“The one that really blew my mind was the nasal spray,” said Robin Levi, Hannah and Abby’s mother, referring to her $80 co-payment for Rhinocort Aqua, a prescription drug that was selling for more than $250 a month in Oakland pharmacies last year but costs under $7 in Europe, where it is available over the counter. “
We spend far more per capita on medicines than other developed countries even though it is reported that we take fewer prescription medicines than people in other countries. Drugs account for 10 percent of the country’s $2.7 trillion annual health bill, said Gerard Anderson, who studies medical pricing at the Bloomberg School of Public Health at Johns Hopkins University.
In other countries the price of drugs are controlled. We kid ourselves that we have a competitive free market. How can you have competition when only one company makes the drug? We are not talking about the new “break the bank cancer drugs;” we are talking about common drugs that have been around for decades.
The article reports that they even pay generic drug manufactures to not produce a cheaper version in a plan labeled “Pay for Delay.” How do they manage to do this?
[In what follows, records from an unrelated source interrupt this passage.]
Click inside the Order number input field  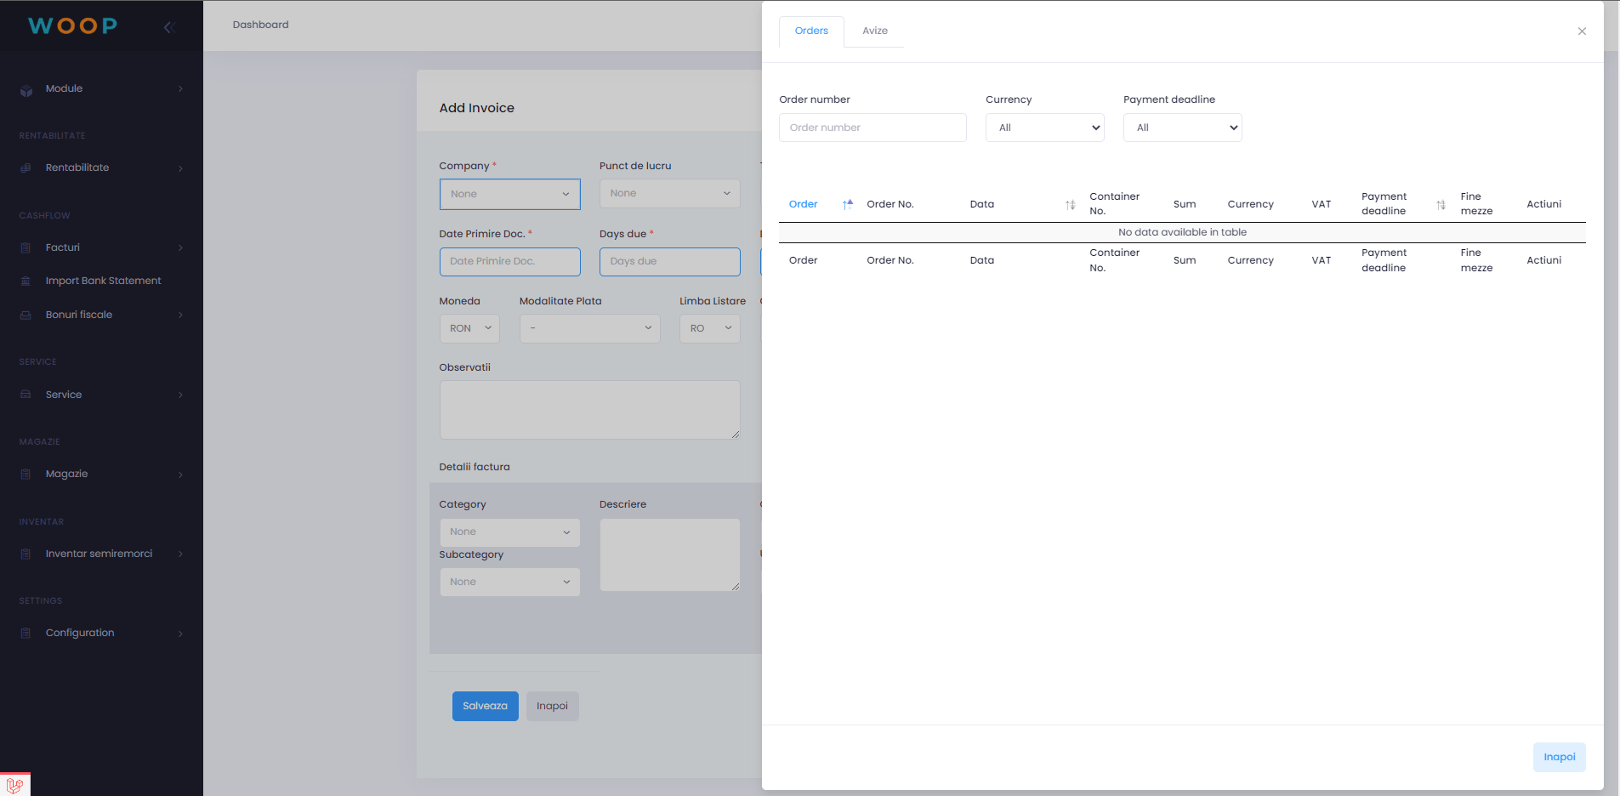point(872,128)

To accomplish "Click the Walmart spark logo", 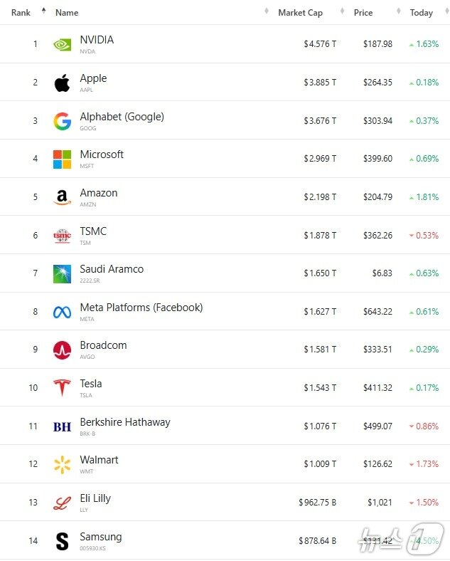I will click(62, 465).
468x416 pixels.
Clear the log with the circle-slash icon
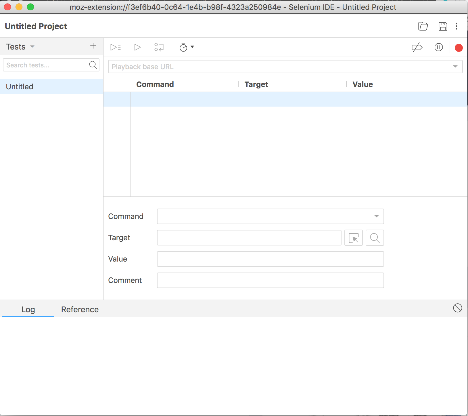(457, 308)

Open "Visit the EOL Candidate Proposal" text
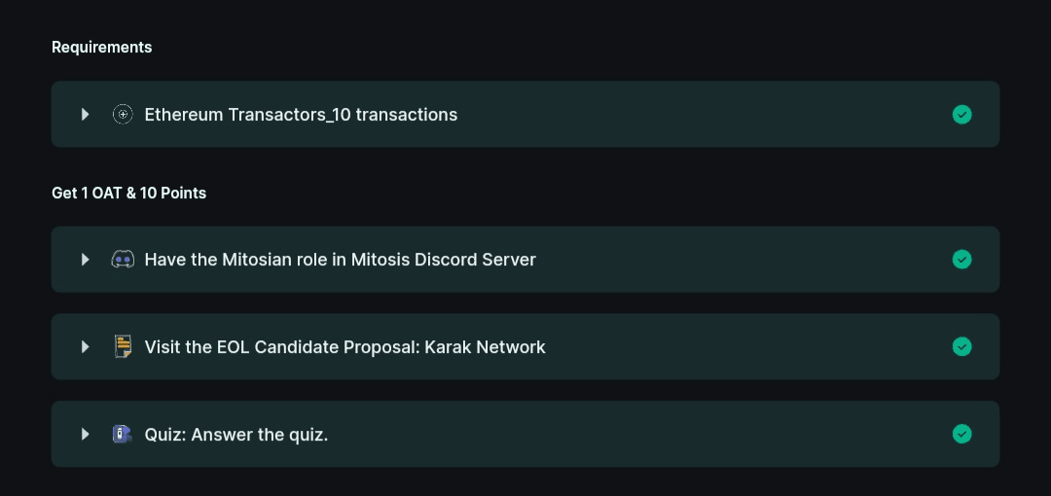click(x=344, y=347)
It is reported that $250 million last year was spent on lobbying for pharmaceutical and health products — more than even the defense industry — the government allows such practices because our politicians vote the way their campaign contributors pay them to. Lawmakers in Washington have forbidden Medicare, the largest government purchaser of health care, to negotiate drug prices. Unlike its counterparts in other countries, the United States Patient-Centered Outcomes Research Institute, which evaluates treatments for coverage by federal programs, is not allowed to consider cost comparisons or cost-effectiveness in its recommendations. And importation of prescription medicines from abroad is illegal, even personal purchases from mail-order pharmacies. They charge what they want to pay their bonuses and perks for their top executives.